Énoncé —
Renommez « How do I perform » en « What should I do to » dans tous les enregistrements ci-dessous, puis recopiez-les sans rien modifier d'autre.

Données fournies —
○ ○ ○ ○

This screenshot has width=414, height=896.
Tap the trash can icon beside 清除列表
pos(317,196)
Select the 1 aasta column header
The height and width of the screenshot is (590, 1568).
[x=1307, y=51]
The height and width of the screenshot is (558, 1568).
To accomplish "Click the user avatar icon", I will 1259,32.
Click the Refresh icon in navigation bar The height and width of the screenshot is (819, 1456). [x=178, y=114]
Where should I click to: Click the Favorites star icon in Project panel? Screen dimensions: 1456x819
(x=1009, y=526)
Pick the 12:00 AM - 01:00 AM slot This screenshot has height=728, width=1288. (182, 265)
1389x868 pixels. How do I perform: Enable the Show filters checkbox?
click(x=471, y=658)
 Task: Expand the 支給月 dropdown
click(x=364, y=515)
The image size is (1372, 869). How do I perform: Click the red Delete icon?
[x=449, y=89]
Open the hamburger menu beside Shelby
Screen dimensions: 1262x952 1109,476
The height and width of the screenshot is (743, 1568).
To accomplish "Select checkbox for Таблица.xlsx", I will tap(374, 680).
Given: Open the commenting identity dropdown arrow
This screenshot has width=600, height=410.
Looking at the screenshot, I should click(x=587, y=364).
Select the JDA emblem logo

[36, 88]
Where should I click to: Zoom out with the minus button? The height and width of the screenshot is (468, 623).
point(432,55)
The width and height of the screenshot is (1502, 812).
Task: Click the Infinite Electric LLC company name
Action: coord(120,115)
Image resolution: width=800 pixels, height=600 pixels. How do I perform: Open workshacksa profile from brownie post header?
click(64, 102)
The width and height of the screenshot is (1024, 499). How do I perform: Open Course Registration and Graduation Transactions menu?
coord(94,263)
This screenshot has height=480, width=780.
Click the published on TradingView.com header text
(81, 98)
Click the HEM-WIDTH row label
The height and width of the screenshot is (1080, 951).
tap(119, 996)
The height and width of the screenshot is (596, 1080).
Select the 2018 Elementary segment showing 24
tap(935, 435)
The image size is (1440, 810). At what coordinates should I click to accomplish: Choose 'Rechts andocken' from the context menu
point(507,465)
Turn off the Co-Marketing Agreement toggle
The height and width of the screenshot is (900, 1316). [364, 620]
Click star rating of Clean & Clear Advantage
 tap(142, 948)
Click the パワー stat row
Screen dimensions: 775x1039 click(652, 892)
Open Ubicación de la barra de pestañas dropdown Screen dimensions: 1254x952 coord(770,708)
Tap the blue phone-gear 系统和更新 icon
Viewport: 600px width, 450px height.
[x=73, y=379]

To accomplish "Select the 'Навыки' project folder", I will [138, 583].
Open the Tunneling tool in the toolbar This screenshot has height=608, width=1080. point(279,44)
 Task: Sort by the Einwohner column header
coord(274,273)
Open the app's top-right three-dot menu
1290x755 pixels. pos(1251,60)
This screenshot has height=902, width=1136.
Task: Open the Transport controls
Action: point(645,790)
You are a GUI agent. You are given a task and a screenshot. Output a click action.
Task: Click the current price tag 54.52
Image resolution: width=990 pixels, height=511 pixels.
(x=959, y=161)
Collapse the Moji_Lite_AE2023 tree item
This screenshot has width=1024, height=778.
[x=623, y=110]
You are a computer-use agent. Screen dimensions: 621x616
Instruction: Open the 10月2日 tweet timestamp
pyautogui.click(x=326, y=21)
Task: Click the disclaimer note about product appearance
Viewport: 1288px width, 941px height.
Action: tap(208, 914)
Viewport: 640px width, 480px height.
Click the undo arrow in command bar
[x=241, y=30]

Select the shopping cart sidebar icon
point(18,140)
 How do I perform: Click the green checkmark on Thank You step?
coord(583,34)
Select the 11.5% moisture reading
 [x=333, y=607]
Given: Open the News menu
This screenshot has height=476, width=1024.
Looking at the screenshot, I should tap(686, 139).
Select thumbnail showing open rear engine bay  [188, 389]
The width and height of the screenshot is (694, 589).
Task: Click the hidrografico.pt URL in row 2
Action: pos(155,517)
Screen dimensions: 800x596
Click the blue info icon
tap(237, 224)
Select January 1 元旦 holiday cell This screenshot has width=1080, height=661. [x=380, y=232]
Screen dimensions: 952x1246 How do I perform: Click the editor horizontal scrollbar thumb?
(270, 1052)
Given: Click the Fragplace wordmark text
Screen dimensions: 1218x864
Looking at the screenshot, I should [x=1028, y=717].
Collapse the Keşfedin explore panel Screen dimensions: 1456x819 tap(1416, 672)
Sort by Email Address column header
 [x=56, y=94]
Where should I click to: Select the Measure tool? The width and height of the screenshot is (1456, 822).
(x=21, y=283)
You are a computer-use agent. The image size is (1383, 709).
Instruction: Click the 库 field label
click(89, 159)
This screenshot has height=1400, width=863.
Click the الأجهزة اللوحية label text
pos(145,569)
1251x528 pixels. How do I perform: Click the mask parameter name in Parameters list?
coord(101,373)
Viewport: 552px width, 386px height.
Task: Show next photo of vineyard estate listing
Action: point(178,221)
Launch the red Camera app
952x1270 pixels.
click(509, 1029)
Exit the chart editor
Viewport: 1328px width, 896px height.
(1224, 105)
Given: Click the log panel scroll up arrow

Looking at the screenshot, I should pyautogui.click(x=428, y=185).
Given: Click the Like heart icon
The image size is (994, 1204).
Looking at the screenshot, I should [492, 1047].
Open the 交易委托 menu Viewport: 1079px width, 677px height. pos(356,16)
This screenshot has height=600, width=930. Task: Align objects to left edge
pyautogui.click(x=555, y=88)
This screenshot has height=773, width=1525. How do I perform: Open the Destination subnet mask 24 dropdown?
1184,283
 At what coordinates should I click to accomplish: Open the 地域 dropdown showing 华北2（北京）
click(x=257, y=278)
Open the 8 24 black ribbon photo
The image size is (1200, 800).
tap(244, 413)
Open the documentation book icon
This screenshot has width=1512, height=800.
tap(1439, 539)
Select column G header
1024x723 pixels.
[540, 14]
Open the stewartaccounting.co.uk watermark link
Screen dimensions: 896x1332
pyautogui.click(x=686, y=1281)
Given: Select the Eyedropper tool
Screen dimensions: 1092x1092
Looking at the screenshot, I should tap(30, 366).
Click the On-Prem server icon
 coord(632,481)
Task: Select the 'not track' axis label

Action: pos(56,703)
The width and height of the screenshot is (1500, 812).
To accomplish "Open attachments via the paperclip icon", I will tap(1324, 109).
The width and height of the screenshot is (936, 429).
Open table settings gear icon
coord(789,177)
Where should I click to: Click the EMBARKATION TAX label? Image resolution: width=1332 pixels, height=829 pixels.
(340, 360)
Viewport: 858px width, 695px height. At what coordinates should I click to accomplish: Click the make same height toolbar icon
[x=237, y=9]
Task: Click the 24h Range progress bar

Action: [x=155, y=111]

○ ○ ○ ○

Corrigé —
This screenshot has width=414, height=896.
Tap the trash can icon beside 清除列表
pos(317,196)
Select the 1 aasta column header
The height and width of the screenshot is (590, 1568).
[x=1307, y=51]
The height and width of the screenshot is (558, 1568).
To accomplish "Click the user avatar icon", I will 1259,32.
Click the Refresh icon in navigation bar The height and width of the screenshot is (819, 1456). [x=178, y=114]
Where should I click to: Click the Favorites star icon in Project panel? Screen dimensions: 1456x819
(x=1009, y=526)
Pick the 12:00 AM - 01:00 AM slot This screenshot has height=728, width=1288. (182, 265)
1389x868 pixels. What should I do to: Enable the Show filters checkbox?
click(x=471, y=658)
 Task: Expand the 支給月 dropdown
click(x=364, y=515)
The image size is (1372, 869). What should I do to: Click the red Delete icon?
[x=449, y=89]
Open the hamburger menu beside Shelby
Screen dimensions: 1262x952 1109,476
The height and width of the screenshot is (743, 1568).
To accomplish "Select checkbox for Таблица.xlsx", I will tap(374, 680).
Given: Open the commenting identity dropdown arrow
This screenshot has width=600, height=410.
Looking at the screenshot, I should click(x=587, y=364).
Select the JDA emblem logo

[36, 88]
Where should I click to: Zoom out with the minus button? The height and width of the screenshot is (468, 623).
point(432,55)
The width and height of the screenshot is (1502, 812).
Task: Click the Infinite Electric LLC company name
Action: coord(120,115)
Image resolution: width=800 pixels, height=600 pixels. What should I do to: Open workshacksa profile from brownie post header?
click(64, 102)
The width and height of the screenshot is (1024, 499). What should I do to: Open Course Registration and Graduation Transactions menu?
coord(94,263)
This screenshot has height=480, width=780.
Click the published on TradingView.com header text
(81, 98)
Click the HEM-WIDTH row label
The height and width of the screenshot is (1080, 951).
tap(119, 996)
The height and width of the screenshot is (596, 1080).
Select the 2018 Elementary segment showing 24
tap(935, 435)
The image size is (1440, 810). At what coordinates should I click to accomplish: Choose 'Rechts andocken' from the context menu
point(507,465)
Turn off the Co-Marketing Agreement toggle
The height and width of the screenshot is (900, 1316). [364, 620]
Click star rating of Clean & Clear Advantage
 tap(142, 948)
Click the パワー stat row
Screen dimensions: 775x1039 click(652, 892)
Open Ubicación de la barra de pestañas dropdown Screen dimensions: 1254x952 coord(770,708)
Tap the blue phone-gear 系统和更新 icon
Viewport: 600px width, 450px height.
[x=73, y=379]

To accomplish "Select the 'Навыки' project folder", I will [138, 583].
Open the Tunneling tool in the toolbar This screenshot has height=608, width=1080. point(279,44)
 Task: Sort by the Einwohner column header
coord(274,273)
Open the app's top-right three-dot menu
1290x755 pixels. pos(1251,60)
This screenshot has height=902, width=1136.
Task: Open the Transport controls
Action: point(645,790)
You are a GUI agent. You are given a task and a screenshot. Output a click action.
Task: Click the current price tag 54.52
Image resolution: width=990 pixels, height=511 pixels.
(x=959, y=161)
Collapse the Moji_Lite_AE2023 tree item
This screenshot has width=1024, height=778.
[x=623, y=110]
You are a computer-use agent. Screen dimensions: 621x616
Instruction: Open the 10月2日 tweet timestamp
pyautogui.click(x=326, y=21)
Task: Click the disclaimer note about product appearance
Viewport: 1288px width, 941px height.
Action: tap(208, 914)
Viewport: 640px width, 480px height.
Click the undo arrow in command bar
[x=241, y=30]

Select the shopping cart sidebar icon
point(18,140)
 What should I do to: Click the green checkmark on Thank You step?
coord(583,34)
Select the 11.5% moisture reading
 [x=333, y=607]
Given: Open the News menu
This screenshot has height=476, width=1024.
Looking at the screenshot, I should tap(686, 139).
Select thumbnail showing open rear engine bay  [188, 389]
The width and height of the screenshot is (694, 589).
Task: Click the hidrografico.pt URL in row 2
Action: pos(155,517)
Screen dimensions: 800x596
Click the blue info icon
tap(237, 224)
Select January 1 元旦 holiday cell This screenshot has width=1080, height=661. [x=380, y=232]
Screen dimensions: 952x1246 What should I do to: Click the editor horizontal scrollbar thumb?
(270, 1052)
Given: Click the Fragplace wordmark text
Screen dimensions: 1218x864
Looking at the screenshot, I should [x=1028, y=717].
Collapse the Keşfedin explore panel Screen dimensions: 1456x819 tap(1416, 672)
Sort by Email Address column header
 [x=56, y=94]
Where should I click to: Select the Measure tool? The width and height of the screenshot is (1456, 822).
(x=21, y=283)
You are a computer-use agent. The image size is (1383, 709).
Instruction: Click the 库 field label
click(89, 159)
This screenshot has height=1400, width=863.
Click the الأجهزة اللوحية label text
pos(145,569)
1251x528 pixels. What should I do to: Click the mask parameter name in Parameters list?
coord(101,373)
Viewport: 552px width, 386px height.
Task: Show next photo of vineyard estate listing
Action: point(178,221)
Launch the red Camera app
952x1270 pixels.
click(509, 1029)
Exit the chart editor
Viewport: 1328px width, 896px height.
(1224, 105)
Given: Click the log panel scroll up arrow

Looking at the screenshot, I should pyautogui.click(x=428, y=185).
Given: Click the Like heart icon
The image size is (994, 1204).
Looking at the screenshot, I should [492, 1047].
Open the 交易委托 menu Viewport: 1079px width, 677px height. pos(356,16)
This screenshot has height=600, width=930. Task: Align objects to left edge
pyautogui.click(x=555, y=88)
This screenshot has height=773, width=1525. What should I do to: Open the Destination subnet mask 24 dropdown?
1184,283
 At what coordinates should I click to accomplish: Open the 地域 dropdown showing 华北2（北京）
click(x=257, y=278)
Open the 8 24 black ribbon photo
The image size is (1200, 800).
tap(244, 413)
Open the documentation book icon
This screenshot has width=1512, height=800.
tap(1439, 539)
Select column G header
1024x723 pixels.
[540, 14]
Open the stewartaccounting.co.uk watermark link
Screen dimensions: 896x1332
pyautogui.click(x=686, y=1281)
Given: Select the Eyedropper tool
Screen dimensions: 1092x1092
Looking at the screenshot, I should tap(30, 366).
Click the On-Prem server icon
 coord(632,481)
Task: Select the 'not track' axis label

Action: pos(56,703)
The width and height of the screenshot is (1500, 812).
To accomplish "Open attachments via the paperclip icon", I will tap(1324, 109).
The width and height of the screenshot is (936, 429).
Open table settings gear icon
coord(789,177)
Where should I click to: Click the EMBARKATION TAX label? Image resolution: width=1332 pixels, height=829 pixels.
(340, 360)
Viewport: 858px width, 695px height. At what coordinates should I click to accomplish: Click the make same height toolbar icon
[x=237, y=9]
Task: Click the 24h Range progress bar

Action: [x=155, y=111]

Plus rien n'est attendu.